### Selected passage
__________________________________________________
Investigating the role of transforming growth factor-beta/transforming growth factor-beta receptor in the development of hepatocellular carcinoma through the Salvador-Warts-Hippo pathway.

A key component of the Hippo signaling pathway (HSP) is a kinase cascade that connects the tumor suppressor Hippo to the oncoprotein Yki (YAP and TAZ). This oncoprotein functions as a transcriptional coactivator for target genes that play critical roles in cell proliferation and survival. The objective of this study is to evaluate the interaction between TGF-β proteins and key components of the Hippo signaling pathway in regulating hepatocellular carcinoma (HCC) cell behavior. One important achievement of this study was to reveal the significant inhibitory role of the HSP in the growth of HCC cells through TGF-β proteins. In the present study, we examined the expression of key proteins of the Hippo pathway in HCC cells treated with TGF-β proteins and their correlation with the Hippo signaling pathway (HSP) by immunofluorescent staining, immunoblotting method, and Real-time PCR. Both Yes‑associated protein (YAP) and large tumor suppressor 1 (LATS1) were correlated with HCC cells. In the HSP, LATS1 plays as an upstream inhibitory agent of YAP. Nucleus-cytoplasm translocation of YAP1 and overexpression of LATS1 occurred in HCC cells treated with TGF-β. The nucleocytoplasmic distribution of YAP1 and overexpression of LATS1 have anti-oncogenetic roles in the incidence and progression of HCC. TGF-β in 5 ng/mL treatment resulted in a 2.5-fold increase in LATS1 expression and significant YAP1 translocation from the nucleus to the cytoplasm. We concluded that the Hippo signaling pathway mediates TGF-β/TBR-induced effects on HCC progression.
__________________________________________________
### Dataset extract

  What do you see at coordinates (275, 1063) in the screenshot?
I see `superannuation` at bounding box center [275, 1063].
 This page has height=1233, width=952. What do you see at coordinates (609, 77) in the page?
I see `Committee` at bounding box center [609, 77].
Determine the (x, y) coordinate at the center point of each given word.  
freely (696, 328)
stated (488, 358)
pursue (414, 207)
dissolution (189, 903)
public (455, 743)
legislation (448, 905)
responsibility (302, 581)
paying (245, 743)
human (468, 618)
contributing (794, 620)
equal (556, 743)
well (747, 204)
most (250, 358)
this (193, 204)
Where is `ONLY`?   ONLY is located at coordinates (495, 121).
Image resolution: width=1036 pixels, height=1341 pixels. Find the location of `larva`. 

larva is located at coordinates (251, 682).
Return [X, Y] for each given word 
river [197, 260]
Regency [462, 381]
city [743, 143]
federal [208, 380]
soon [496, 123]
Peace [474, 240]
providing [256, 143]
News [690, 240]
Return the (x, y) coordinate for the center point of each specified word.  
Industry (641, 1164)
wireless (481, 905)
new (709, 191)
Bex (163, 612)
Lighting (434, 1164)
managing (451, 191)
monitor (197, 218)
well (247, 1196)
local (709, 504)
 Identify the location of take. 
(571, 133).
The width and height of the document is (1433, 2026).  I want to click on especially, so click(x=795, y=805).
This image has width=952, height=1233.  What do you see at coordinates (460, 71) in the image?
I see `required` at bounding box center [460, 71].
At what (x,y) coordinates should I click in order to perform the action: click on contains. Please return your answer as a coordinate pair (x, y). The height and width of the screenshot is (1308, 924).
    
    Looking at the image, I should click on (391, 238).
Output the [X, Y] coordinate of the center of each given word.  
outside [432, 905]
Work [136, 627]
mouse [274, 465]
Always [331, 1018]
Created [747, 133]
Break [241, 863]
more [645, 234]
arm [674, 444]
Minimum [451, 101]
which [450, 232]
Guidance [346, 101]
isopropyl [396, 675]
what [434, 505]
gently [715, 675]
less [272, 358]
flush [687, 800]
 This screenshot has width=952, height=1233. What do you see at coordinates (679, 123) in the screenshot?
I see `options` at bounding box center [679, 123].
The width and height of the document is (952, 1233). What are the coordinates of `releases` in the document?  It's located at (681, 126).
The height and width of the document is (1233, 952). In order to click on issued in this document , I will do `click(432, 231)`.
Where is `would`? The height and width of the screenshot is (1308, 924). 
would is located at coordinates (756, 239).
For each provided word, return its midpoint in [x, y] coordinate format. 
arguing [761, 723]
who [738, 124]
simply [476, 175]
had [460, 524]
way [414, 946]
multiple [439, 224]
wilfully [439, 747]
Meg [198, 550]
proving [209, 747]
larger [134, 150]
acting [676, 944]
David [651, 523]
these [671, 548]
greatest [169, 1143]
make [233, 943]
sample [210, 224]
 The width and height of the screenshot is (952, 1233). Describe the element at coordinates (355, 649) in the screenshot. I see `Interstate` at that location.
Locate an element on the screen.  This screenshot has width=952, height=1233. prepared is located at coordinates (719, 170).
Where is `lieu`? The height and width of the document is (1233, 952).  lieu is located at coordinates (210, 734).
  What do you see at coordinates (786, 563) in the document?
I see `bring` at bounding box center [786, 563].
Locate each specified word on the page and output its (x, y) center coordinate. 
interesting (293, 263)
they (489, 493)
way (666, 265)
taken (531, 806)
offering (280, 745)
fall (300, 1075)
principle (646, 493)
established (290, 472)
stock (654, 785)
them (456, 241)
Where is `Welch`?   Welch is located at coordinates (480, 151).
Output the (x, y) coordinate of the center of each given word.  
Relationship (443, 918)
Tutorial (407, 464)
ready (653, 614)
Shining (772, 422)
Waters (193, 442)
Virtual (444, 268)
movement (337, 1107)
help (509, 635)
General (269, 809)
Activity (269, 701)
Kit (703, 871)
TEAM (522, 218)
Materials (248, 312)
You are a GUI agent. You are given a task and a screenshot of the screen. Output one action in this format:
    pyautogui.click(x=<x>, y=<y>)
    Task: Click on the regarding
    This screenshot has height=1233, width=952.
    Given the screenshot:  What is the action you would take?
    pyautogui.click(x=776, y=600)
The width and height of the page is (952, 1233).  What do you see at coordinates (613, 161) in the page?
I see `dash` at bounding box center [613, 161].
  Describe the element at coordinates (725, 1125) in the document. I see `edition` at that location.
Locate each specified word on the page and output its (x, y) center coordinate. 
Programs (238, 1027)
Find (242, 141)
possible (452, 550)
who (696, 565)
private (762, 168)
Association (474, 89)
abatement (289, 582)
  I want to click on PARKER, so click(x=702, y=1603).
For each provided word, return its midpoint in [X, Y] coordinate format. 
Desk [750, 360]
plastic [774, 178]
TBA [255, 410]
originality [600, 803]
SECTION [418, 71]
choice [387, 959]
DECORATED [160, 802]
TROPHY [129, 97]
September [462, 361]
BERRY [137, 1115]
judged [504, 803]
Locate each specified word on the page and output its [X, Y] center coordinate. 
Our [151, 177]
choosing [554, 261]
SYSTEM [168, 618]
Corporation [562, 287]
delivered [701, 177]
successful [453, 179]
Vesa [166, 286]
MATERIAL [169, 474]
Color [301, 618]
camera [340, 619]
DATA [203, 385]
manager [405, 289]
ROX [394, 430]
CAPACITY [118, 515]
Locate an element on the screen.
__________________________________________________
### Task requirements
1) In the abstract, what TGF-β concentration caused a 2.5-fold increase in LATS1 expression?
2) Copy the abstract starting at "Investigating the role" and ending at "the Salvador-Warts-Hippo pathway.", changing every "hepatocellular carcinoma" to "liver cancer".

### Activity answers
1) 5 ng/mL

2)
Investigating the role of transforming growth factor-beta/transforming growth factor-beta receptor in the development of liver cancer through the Salvador-Warts-Hippo pathway.